>> begin PROVIDED RECORDS
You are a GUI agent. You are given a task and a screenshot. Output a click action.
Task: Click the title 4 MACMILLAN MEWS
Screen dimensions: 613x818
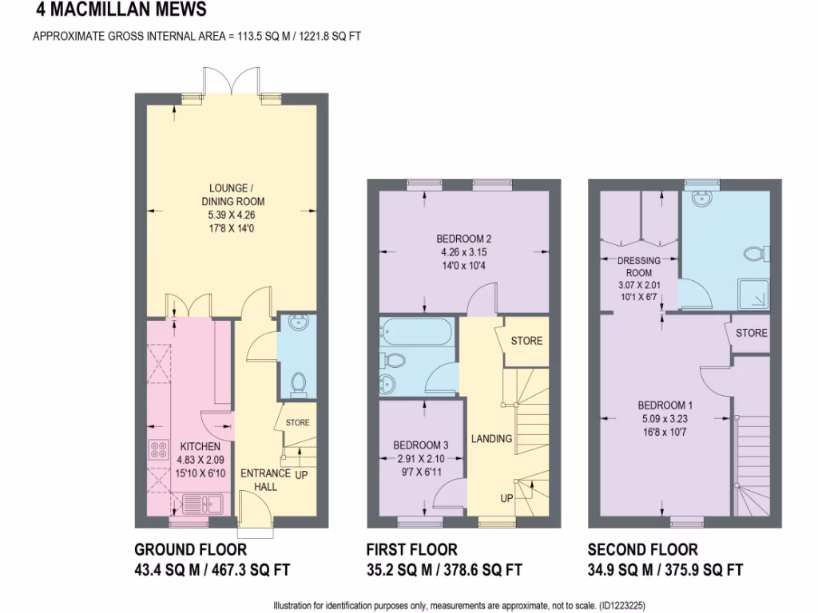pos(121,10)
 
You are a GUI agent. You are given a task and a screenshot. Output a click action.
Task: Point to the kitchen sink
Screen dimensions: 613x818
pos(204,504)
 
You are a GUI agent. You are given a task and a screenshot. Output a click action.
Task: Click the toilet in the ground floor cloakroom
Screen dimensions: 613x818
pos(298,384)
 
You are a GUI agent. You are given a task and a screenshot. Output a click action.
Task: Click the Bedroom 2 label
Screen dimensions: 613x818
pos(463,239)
>> end PROVIDED RECORDS
>> begin PROVIDED RECORDS
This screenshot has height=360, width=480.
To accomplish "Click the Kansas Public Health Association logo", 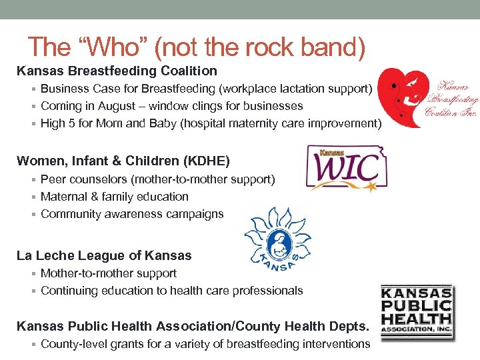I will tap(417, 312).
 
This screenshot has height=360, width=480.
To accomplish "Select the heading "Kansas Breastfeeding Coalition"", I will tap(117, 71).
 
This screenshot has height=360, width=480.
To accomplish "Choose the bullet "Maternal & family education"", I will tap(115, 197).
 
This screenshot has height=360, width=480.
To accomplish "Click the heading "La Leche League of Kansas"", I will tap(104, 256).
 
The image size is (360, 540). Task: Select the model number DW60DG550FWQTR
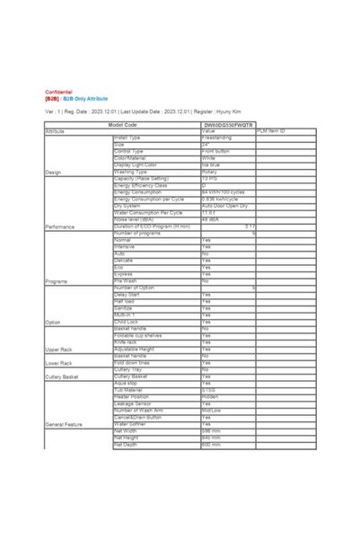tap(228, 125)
>> end PROVIDED RECORDS
>> begin PROVIDED RECORDS
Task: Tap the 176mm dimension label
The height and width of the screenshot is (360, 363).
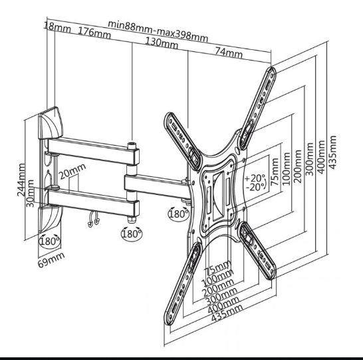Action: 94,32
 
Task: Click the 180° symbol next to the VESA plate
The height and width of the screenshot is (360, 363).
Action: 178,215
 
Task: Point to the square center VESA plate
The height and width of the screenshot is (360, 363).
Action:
>> end PROVIDED RECORDS
- **TASK REQUIREMENTS**: Please copy out word for word the stretch of entries from the line containing "Task: Tap the 176mm dimension label" through the line containing "Action: 178,215", leaving the pictures out.

- **SOLVED EXERCISE**:
Task: Tap the 176mm dimension label
The height and width of the screenshot is (360, 363).
Action: 94,32
 
Task: Click the 180° symbol next to the VESA plate
The height and width of the screenshot is (360, 363).
Action: 178,215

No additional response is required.